I wish that I could offer more info on the subject, but I'm a bit of a streaming newbie myself.


----------



## ansat (Apr 22, 2011)

Just some friendly advice... I would keep the downloading movies part off of the forums. Its a quick way to get in trouble


----------



## acpowell (Apr 16, 2012)

tee111 said:


> Sorry in advance if i have posted in wrong section.
> 
> Im after a media streamer but dont know which 1 to go for? im interested in the WD Live Hub but it is very pricey, was wondering what others have got and if i could get anything cheaper that does the same stuff..
> 
> ...


If you have an old computer laying around with a decent video card you could use something like OpenELEC, a XBMC variant. It will play any format (well everyone I have thrown at it) and it requires no OS (uses a light weight build of Linux) and you can dump movies onto it remotely. And you could get a 1TB HDD for around $100 which is $100 cheaper than a WD Live HUB.


----------



## randal (Apr 6, 2013)

Hi,

I have a wdtv live hub which cost $200.00 and a wdtv live smp which I picked up at costco for $92.00. The only thing that I found is if you wish to attach an additional hard drive it is best to use the Western Digital hard drives form the compatiblity list. They work flawlessly where other brands have issues. Any and all support from Western Digital has been great. Which device or method you choose is your choice but for a personal recommendation WDTV Live products are it.

randal


----------



## GusGus748s (Jul 22, 2013)

I built my own UnRaid server, which currently has 15TB of storage, and almost running out of space. I use it mainly to store and stream all of my OWNED BD and DVD movies. I rip all of my movies at either M2TS of MKV files.
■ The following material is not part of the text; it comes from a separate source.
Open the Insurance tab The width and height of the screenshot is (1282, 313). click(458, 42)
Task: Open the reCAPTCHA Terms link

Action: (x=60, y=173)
I've owned the following media players: Dune, Mede8er, PCH, AIOS, and WDTV. I currently use a Dune Smart Series D1 and Dune TV303D to stream and play all of my movies. I use Zappit and/or Yadis as my jukebox. So, far Dune has been the best 2D media player I've own specially the Smart Series. If you want a 3D media player, the best one at the moment is the Mede8er.


----------



## NBPk402 (Feb 21, 2012)

acpowell said:


> If you have an old computer laying around with a decent video card you could use something like OpenELEC, a XBMC variant. It will play any format (well everyone I have thrown at it) and it requires no OS (uses a light weight build of Linux) and you can dump movies onto it remotely. And you could get a 1TB HDD for around $100 which is $100 cheaper than a WD Live HUB.


I picked up a 4TB hdd for $139 at Frys.


----------